Exercise -> Beginning with the first line of the data below, set down each line exactly through the line that contains "Task: Click the orange Diesel section heading".

Provided data ->
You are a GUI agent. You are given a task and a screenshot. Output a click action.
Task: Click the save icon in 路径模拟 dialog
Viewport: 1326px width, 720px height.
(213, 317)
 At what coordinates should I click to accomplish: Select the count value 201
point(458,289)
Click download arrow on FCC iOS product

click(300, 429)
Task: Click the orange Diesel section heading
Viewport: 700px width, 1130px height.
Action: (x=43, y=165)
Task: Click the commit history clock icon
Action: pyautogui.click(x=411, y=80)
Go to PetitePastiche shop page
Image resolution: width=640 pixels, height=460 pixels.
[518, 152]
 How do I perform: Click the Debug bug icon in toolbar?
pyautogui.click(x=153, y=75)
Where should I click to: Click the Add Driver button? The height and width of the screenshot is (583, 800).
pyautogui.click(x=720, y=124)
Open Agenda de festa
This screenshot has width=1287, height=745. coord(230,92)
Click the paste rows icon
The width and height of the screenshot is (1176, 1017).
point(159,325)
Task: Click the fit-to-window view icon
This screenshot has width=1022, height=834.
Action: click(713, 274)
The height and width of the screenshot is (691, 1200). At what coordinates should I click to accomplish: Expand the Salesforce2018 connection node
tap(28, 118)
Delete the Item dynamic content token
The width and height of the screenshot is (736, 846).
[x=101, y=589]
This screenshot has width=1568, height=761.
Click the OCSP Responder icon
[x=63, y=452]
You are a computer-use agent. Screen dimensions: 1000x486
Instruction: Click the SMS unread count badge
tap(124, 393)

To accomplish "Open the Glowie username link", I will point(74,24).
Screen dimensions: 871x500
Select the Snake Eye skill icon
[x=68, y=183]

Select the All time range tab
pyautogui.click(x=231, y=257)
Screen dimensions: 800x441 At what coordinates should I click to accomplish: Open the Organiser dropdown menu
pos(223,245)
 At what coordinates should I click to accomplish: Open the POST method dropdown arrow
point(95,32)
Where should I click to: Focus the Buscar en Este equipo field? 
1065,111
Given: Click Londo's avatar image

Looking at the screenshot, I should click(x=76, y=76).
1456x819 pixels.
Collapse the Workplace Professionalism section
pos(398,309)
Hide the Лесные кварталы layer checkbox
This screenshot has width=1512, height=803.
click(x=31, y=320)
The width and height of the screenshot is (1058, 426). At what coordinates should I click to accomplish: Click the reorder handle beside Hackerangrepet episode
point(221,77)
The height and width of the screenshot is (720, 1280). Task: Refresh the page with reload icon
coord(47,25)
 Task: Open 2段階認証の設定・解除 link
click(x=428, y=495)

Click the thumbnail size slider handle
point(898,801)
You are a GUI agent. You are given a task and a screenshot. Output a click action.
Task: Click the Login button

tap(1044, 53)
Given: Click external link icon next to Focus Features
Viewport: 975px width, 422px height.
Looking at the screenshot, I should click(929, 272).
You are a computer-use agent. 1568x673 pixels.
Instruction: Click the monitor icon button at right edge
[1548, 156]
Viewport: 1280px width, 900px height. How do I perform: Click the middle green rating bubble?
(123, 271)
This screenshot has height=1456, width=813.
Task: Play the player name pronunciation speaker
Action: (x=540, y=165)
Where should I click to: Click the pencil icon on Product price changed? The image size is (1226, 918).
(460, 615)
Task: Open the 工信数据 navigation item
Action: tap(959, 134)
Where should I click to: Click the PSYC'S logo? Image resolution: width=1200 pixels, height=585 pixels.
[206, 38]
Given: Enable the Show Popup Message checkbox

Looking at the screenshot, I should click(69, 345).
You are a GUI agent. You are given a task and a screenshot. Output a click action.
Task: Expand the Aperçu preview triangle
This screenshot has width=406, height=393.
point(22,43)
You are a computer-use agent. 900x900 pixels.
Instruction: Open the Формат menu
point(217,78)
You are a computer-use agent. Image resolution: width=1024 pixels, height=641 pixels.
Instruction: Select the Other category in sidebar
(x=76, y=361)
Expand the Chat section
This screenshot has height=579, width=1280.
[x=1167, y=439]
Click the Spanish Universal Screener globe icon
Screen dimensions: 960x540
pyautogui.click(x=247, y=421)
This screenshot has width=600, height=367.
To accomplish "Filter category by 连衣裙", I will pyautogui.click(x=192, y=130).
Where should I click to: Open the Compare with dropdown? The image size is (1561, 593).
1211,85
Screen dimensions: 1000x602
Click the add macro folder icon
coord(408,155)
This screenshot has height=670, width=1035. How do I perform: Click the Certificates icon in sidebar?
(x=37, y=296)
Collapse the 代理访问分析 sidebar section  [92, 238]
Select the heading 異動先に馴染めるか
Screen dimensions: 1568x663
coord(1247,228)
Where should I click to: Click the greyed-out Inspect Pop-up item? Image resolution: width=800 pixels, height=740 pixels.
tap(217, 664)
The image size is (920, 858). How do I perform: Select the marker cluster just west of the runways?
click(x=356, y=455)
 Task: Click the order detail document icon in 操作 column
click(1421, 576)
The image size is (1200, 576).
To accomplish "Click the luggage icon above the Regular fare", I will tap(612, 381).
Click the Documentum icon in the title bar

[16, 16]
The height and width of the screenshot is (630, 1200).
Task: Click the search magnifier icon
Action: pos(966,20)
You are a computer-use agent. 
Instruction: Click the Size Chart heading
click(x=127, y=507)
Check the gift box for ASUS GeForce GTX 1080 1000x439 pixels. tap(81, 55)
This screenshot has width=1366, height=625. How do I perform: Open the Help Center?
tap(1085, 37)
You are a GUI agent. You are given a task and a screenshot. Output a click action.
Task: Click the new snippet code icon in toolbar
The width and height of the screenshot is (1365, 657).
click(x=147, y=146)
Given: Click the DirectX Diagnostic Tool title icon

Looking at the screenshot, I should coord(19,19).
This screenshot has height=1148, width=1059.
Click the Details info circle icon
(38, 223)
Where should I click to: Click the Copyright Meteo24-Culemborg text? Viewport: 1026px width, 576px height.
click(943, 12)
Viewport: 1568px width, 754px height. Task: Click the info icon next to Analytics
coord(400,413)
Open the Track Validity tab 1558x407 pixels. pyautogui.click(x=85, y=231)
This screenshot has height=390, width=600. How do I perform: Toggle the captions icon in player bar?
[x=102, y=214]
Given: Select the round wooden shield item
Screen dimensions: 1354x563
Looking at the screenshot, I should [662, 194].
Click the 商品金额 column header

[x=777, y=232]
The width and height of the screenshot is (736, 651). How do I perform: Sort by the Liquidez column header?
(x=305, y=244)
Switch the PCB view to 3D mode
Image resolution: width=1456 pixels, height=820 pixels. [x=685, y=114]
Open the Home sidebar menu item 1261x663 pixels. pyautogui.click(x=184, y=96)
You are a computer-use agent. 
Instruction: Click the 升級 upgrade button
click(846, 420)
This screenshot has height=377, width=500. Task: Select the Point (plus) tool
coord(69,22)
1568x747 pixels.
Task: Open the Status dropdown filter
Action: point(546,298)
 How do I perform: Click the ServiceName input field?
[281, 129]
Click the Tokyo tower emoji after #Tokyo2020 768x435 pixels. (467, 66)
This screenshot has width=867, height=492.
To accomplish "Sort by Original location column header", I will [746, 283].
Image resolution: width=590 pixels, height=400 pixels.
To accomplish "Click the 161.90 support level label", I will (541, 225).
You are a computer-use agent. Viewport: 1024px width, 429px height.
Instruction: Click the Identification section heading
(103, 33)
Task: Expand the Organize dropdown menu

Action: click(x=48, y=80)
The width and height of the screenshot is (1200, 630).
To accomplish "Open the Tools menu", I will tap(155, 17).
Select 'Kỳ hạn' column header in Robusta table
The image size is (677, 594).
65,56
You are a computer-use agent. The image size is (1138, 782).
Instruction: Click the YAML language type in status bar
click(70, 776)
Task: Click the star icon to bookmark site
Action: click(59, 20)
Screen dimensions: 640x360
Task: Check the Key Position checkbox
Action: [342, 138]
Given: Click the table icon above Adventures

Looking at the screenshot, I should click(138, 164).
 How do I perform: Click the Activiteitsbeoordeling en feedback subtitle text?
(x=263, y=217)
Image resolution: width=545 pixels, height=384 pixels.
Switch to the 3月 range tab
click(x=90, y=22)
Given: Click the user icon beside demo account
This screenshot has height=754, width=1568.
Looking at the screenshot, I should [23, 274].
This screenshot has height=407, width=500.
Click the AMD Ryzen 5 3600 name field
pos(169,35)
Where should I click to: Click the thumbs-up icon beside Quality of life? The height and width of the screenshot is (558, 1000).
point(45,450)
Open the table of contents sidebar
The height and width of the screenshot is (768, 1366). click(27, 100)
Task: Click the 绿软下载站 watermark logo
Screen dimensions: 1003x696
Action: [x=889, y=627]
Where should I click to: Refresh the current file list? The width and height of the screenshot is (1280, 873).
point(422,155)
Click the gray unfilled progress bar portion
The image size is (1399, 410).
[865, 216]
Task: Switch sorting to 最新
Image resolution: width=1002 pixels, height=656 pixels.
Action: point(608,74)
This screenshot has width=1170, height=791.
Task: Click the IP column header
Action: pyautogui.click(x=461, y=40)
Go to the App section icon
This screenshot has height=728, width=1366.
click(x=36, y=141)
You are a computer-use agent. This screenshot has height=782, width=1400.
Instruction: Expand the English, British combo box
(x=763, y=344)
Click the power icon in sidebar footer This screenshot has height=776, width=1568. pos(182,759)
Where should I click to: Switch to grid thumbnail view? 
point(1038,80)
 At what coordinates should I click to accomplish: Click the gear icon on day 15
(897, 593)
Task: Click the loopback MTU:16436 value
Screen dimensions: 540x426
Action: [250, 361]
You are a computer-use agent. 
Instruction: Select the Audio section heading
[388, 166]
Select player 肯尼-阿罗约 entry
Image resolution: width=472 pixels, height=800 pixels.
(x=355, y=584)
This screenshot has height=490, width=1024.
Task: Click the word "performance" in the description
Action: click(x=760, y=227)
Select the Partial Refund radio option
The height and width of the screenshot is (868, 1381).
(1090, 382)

Result ->
You are a GUI agent. You are given a task and a screenshot. Output a click action.
Task: Click the save icon in 路径模拟 dialog
Viewport: 1326px width, 720px height.
(213, 317)
 At what coordinates should I click to accomplish: Select the count value 201
point(458,289)
Click download arrow on FCC iOS product

click(300, 429)
Task: Click the orange Diesel section heading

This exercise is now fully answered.